**Dataset entries:**

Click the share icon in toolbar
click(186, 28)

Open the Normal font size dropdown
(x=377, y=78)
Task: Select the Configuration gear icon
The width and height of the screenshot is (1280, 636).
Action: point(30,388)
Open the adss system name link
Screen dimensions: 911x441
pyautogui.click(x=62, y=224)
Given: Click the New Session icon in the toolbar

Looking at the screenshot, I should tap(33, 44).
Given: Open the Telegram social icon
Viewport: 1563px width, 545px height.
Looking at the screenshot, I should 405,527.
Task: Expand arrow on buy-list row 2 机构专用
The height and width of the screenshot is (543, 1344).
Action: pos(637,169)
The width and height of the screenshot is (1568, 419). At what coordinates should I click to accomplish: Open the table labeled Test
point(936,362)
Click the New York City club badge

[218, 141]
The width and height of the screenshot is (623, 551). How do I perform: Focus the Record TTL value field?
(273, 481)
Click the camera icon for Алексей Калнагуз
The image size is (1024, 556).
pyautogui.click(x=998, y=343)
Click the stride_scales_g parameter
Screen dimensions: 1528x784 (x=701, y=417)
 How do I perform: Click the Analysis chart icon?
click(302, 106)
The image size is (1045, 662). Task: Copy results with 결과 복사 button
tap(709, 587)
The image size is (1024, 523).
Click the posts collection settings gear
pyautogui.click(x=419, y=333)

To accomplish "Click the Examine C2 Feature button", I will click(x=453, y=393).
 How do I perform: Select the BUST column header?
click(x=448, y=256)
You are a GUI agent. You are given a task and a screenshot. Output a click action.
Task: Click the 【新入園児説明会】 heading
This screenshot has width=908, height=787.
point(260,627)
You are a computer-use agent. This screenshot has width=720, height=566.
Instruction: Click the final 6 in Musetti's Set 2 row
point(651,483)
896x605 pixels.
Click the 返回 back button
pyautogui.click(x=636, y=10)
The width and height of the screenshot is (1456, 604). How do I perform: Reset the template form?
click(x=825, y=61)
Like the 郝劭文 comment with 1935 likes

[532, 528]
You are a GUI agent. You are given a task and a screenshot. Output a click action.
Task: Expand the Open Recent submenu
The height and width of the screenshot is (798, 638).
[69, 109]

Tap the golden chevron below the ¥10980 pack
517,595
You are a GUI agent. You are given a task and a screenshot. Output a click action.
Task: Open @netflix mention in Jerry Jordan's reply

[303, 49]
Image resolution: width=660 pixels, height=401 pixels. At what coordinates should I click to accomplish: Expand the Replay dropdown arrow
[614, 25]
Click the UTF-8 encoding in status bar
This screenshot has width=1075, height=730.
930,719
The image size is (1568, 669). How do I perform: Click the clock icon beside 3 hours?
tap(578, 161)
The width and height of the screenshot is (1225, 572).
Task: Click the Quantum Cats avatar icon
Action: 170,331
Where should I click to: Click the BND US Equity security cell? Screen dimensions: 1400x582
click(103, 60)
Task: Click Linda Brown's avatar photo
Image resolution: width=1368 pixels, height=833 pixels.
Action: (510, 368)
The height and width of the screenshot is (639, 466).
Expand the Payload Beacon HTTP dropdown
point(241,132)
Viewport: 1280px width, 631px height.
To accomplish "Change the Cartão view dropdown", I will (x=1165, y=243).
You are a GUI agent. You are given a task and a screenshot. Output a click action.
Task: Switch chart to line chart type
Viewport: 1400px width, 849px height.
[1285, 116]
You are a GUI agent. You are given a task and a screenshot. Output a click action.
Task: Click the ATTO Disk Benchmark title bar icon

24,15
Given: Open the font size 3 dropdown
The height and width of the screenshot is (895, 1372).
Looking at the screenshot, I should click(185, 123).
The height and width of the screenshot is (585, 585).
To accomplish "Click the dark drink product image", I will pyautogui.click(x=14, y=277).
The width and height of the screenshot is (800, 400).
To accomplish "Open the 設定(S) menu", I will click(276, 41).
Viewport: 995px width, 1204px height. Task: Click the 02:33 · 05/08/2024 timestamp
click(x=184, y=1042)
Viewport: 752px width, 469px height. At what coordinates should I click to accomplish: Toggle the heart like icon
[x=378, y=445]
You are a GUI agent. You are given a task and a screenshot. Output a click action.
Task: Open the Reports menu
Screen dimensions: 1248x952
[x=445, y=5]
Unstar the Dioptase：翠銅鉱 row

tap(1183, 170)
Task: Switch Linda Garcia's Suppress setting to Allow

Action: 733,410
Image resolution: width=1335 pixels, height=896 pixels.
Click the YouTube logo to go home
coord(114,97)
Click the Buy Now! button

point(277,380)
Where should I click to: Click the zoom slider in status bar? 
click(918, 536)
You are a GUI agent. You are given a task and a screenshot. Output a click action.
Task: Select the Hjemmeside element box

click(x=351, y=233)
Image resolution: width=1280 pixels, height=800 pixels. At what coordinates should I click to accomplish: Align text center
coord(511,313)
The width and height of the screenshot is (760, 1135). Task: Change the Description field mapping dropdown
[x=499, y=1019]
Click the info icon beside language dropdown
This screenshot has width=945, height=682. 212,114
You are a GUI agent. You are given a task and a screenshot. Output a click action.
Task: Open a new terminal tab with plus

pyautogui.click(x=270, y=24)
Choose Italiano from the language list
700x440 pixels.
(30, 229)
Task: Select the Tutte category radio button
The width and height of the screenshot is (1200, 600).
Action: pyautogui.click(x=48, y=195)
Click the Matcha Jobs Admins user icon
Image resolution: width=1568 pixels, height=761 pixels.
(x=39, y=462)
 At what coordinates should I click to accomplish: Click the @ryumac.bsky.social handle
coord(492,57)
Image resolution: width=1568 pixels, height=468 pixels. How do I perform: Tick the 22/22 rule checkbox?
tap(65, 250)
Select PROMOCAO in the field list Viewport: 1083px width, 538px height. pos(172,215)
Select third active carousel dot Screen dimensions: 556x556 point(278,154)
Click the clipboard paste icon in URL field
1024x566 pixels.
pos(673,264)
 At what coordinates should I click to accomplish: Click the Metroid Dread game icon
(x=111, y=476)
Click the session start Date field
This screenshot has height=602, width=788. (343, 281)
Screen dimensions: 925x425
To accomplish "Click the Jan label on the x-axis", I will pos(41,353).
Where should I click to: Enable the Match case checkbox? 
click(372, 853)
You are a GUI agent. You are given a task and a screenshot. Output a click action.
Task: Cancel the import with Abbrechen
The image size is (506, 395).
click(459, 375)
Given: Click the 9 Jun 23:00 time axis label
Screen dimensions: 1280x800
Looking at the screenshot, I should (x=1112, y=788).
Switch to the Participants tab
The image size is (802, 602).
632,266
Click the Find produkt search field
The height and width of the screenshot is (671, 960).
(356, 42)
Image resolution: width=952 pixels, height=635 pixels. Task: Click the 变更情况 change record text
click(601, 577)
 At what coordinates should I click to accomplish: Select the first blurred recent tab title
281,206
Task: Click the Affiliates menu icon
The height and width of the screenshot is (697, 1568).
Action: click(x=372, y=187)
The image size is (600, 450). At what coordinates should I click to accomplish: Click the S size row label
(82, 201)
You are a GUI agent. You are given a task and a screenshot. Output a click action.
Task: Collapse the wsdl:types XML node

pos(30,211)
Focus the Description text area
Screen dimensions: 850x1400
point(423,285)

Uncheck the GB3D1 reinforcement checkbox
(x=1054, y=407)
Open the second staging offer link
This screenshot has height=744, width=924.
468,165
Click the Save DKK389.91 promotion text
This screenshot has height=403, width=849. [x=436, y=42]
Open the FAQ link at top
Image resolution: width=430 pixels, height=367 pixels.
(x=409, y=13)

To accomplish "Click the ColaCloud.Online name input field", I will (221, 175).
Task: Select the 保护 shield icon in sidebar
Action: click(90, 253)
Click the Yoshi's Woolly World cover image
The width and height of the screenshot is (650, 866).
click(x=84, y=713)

**What to do:**
Set down exactly the lines above, from the one containing "Click the Find produkt search field" to the final line of the material, with both ends kept and no other lines.

**Written answer:**
Click the Find produkt search field
The height and width of the screenshot is (671, 960).
(356, 42)
Image resolution: width=952 pixels, height=635 pixels. Task: Click the 变更情况 change record text
click(601, 577)
 At what coordinates should I click to accomplish: Select the first blurred recent tab title
281,206
Task: Click the Affiliates menu icon
The height and width of the screenshot is (697, 1568).
Action: click(x=372, y=187)
The image size is (600, 450). At what coordinates should I click to accomplish: Click the S size row label
(82, 201)
You are a GUI agent. You are given a task and a screenshot. Output a click action.
Task: Collapse the wsdl:types XML node

pos(30,211)
Focus the Description text area
Screen dimensions: 850x1400
point(423,285)

Uncheck the GB3D1 reinforcement checkbox
(x=1054, y=407)
Open the second staging offer link
This screenshot has height=744, width=924.
468,165
Click the Save DKK389.91 promotion text
This screenshot has height=403, width=849. [x=436, y=42]
Open the FAQ link at top
Image resolution: width=430 pixels, height=367 pixels.
(x=409, y=13)

To accomplish "Click the ColaCloud.Online name input field", I will (221, 175).
Task: Select the 保护 shield icon in sidebar
Action: click(90, 253)
Click the Yoshi's Woolly World cover image
The width and height of the screenshot is (650, 866).
click(x=84, y=713)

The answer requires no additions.